If that SDK is really written in C++, rather than C# and using .Net, I don't think it is a good idea to try to interface this to LabVIEW as a .Net assembly. You may have more success by creating instead an old style (unmanaged) DLL that exports your functions and interfaces to LabVIEW through the Call Library Node.

 

Obviously it would seem that your first call Instance::initialize() already fails for some reasons. There might be a myriad of reasons for this but most likely somehow somewhere your SDK API that you are calling somehow doesn't get auto initialized properly or it can't find specific dependencies that it might or might not try to located dynamically.

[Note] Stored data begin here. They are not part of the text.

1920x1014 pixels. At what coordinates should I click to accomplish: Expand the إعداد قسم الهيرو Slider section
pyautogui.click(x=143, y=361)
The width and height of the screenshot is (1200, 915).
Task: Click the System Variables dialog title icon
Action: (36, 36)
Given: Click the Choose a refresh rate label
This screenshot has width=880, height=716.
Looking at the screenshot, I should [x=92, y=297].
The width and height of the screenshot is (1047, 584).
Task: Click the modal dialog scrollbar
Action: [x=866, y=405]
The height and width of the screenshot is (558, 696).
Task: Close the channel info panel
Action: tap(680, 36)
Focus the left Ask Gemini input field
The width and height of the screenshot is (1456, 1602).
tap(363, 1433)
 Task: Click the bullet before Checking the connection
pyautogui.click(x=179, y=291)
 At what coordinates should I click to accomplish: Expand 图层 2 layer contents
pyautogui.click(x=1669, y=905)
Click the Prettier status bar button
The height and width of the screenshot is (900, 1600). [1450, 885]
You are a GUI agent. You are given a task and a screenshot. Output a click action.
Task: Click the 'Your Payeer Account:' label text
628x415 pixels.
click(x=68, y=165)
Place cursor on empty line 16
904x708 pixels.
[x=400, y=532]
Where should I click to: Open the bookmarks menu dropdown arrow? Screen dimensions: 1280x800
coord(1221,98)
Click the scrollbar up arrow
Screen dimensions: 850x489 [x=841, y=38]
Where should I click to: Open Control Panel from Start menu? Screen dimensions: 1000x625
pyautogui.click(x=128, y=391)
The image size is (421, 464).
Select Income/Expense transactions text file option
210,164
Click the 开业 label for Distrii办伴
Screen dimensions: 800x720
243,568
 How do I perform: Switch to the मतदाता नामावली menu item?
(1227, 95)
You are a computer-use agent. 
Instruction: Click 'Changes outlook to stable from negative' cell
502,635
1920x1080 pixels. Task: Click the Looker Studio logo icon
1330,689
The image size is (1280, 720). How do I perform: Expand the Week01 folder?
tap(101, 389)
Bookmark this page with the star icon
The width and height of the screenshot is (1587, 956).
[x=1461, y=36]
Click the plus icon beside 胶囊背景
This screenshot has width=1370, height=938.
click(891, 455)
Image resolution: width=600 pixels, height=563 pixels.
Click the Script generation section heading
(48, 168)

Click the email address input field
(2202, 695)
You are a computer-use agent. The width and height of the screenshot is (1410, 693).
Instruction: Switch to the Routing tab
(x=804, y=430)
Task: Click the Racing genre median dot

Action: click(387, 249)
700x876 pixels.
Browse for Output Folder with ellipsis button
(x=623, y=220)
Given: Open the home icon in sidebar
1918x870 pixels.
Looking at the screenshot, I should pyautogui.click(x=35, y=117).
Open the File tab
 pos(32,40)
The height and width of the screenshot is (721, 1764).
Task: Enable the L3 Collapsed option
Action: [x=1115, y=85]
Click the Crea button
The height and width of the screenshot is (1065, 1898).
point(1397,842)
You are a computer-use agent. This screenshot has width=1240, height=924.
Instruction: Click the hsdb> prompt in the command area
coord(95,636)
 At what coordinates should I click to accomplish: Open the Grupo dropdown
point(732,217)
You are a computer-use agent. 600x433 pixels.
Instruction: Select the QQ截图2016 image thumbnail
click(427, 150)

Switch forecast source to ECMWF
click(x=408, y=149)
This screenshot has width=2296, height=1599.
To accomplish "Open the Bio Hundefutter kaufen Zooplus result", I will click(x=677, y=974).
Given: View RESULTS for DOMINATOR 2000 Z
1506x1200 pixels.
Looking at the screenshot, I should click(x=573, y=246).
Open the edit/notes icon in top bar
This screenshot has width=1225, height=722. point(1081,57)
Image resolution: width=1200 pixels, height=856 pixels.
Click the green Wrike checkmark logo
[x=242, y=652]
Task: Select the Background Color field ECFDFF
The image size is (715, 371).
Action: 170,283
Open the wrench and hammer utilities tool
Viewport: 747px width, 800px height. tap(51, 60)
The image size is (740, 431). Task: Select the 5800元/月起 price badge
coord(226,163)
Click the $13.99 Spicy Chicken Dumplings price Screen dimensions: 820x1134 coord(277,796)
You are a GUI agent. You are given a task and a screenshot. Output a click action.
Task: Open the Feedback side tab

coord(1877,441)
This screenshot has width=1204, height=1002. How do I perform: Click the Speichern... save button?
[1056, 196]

In either case the problem at that point is not the code in your wrapper but something you might have forgotten to call first (despite the note that this function call needs to be the first to call from this API), or the way the DLL and its possible dependent DLLs are located, or a clash with the C runtime initialization from your wrapper and the SDK API. By eliminating .Net from the equation you at least avoid one extra monster in the cage that could try to fight the other monsters (a C++ library containing the boost library can be an ugly beast to tame when trying to interface it to non-boost environments).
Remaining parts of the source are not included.